Eating a substantial portion of your daily calories after 5 p.m. could be more harmful than previously thought. A recent study highlights how consuming more than 45% of daily calorie intake in the evening may increase blood sugar levels, especially among older adults with prediabetes or early-stage type 2 diabetes.
Poorly regulated blood sugar can pave the way for serious health conditions such as type 2 diabetes, cardiovascular disease, and chronic inflammation. Experts advise that dinner should ideally be the lightest meal of the day, emphasizing healthy fats, proteins, and fewer carbohydrates while avoiding desserts.
Insights From the Study
Published in Nutrition & Diabetes, the study was conducted by researchers from Universitat Oberta de Catalunya in Barcelona and Columbia University in New York. It involved 26 participants aged 50–75 with prediabetes or type 2 diabetes. These participants were categorized as “early eaters” or “late eaters” based on when they consumed the majority of their daily calories.
The late eaters—those who consumed over 45% of their calories after 5 p.m.—exhibited poorer glucose tolerance, measured through oral glucose tests. Even when calorie intake, diet composition, and body weight were accounted for, late eaters had higher blood sugar levels 30 and 60 minutes after meals. This finding underscores that the timing of meals significantly affects glucose metabolism, independent of overall caloric intake.
Why Late-Night Eating Is Harmful
Dr. Nate Wood, an expert in culinary medicine at Yale, explains that late-night eating disrupts the body’s energy needs. Consuming high-calorie meals close to bedtime results in unused energy being stored as fat due to reduced physical activity and sleep.

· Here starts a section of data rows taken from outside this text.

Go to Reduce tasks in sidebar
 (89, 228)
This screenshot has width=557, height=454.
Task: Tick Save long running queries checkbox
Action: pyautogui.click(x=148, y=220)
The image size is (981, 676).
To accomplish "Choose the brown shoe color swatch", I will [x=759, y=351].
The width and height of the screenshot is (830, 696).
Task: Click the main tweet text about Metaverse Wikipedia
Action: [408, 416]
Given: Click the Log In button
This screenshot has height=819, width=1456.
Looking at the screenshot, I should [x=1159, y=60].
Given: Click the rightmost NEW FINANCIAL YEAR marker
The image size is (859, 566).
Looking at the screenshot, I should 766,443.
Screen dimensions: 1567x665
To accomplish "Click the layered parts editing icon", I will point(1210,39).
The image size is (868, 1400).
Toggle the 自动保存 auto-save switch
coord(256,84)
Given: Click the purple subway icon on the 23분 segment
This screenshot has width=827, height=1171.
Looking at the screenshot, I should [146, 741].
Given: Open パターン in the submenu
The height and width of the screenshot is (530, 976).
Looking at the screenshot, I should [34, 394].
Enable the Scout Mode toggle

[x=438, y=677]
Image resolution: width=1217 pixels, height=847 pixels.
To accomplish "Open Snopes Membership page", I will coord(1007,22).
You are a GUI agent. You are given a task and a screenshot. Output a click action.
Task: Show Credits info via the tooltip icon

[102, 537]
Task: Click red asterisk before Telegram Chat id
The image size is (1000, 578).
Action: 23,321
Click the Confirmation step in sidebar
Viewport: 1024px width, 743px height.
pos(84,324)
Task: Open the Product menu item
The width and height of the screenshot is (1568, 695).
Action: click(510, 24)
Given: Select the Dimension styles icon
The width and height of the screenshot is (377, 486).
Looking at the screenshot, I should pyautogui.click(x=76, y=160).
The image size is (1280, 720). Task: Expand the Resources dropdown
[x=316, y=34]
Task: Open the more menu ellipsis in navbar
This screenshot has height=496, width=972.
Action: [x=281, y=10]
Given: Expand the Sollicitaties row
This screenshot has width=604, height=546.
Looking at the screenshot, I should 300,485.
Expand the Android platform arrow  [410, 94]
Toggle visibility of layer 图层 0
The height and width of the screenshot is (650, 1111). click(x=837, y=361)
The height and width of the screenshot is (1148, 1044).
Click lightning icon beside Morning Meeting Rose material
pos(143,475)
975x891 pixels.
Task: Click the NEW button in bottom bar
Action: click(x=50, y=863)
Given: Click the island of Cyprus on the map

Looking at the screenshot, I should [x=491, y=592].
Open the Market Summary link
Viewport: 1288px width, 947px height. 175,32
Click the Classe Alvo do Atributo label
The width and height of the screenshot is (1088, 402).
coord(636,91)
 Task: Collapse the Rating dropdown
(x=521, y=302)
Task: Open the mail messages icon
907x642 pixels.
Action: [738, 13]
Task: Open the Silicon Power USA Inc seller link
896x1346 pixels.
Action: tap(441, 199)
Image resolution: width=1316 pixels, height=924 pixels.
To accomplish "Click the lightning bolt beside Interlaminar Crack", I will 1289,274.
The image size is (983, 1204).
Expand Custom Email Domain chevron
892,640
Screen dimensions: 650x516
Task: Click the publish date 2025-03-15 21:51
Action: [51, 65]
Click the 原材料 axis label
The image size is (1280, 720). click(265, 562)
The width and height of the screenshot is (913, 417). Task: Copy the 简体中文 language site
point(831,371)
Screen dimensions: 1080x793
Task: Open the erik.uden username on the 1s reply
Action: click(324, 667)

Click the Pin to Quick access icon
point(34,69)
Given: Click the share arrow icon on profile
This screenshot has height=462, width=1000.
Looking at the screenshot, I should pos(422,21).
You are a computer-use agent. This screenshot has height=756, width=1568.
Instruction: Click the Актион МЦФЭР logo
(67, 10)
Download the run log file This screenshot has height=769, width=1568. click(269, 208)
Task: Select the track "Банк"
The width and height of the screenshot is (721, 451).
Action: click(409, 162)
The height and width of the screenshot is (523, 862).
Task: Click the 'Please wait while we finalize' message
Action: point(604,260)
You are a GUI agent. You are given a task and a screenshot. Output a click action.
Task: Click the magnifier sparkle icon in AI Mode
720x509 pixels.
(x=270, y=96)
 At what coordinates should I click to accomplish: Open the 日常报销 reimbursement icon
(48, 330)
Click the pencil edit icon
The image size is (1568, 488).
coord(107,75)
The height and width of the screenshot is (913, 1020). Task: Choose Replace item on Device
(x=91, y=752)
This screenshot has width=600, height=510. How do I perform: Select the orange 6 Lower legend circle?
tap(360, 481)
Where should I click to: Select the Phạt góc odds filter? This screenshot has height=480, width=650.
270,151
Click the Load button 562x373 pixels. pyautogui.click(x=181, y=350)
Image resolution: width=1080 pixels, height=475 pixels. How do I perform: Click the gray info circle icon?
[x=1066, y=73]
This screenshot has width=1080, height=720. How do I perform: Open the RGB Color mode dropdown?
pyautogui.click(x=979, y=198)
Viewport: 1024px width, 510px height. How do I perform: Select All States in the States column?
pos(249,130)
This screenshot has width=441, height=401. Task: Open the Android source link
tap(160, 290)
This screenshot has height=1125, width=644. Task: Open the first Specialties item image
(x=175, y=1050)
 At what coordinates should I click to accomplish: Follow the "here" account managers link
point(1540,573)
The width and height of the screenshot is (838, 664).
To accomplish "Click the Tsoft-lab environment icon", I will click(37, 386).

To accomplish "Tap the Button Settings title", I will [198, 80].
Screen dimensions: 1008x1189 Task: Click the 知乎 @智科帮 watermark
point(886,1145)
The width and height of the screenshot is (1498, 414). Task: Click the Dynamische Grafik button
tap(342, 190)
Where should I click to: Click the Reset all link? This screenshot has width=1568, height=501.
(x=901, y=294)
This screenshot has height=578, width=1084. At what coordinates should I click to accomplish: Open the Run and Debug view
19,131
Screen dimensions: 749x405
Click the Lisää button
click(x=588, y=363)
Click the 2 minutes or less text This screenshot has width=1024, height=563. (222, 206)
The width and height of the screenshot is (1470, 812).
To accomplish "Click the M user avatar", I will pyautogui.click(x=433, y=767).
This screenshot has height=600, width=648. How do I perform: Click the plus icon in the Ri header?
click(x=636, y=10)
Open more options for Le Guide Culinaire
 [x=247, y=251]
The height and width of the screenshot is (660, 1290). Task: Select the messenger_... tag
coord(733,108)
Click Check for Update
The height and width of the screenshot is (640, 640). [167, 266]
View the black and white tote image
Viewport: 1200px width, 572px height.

Circadian rhythms further exacerbate the issue. According to Dr. Pouya Shafipour, an obesity medicine specialist, the body becomes more insulin-resistant at night.
With reduced pancreatic activity and suppressed insulin secretion, late-night meals can significantly raise blood sugar levels and insulin resistance. Night-shift workers are particularly vulnerable to these effects due to irregular eating and sleep schedules.
Ideal Evening Meals

For optimal health, experts recommend keeping dinner light and low in carbohydrates. Meals should include healthy protein sources, good fats, and greens. Examples include grilled chicken with avocado or a vegetable salad. Avoid refined sugars, alcohol, and high-carb foods like pasta, rice, and potatoes. Instead, save heavier carbohydrate meals for the midday period when your body’s metabolism is most active.
The Role of Sleep
Quality sleep plays a vital role in regulating glucose metabolism and appetite. Hormones like leptin and ghrelin, which influence hunger, are affected by sleep duration. Poor sleep disrupts these hormones, leading to increased appetite and potential weight gain. Dr. Wood advises adults to maintain consistent sleep schedules and aim for 7–8 hours of rest each night.
In summary, prioritizing lighter meals in the evening, maintaining a balanced sleep schedule, and aligning your eating habits with your body’s metabolic rhythms can significantly reduce the risk of developing type 2 diabetes and related health issues. As the holiday season approaches, consider making these changes for a healthier future.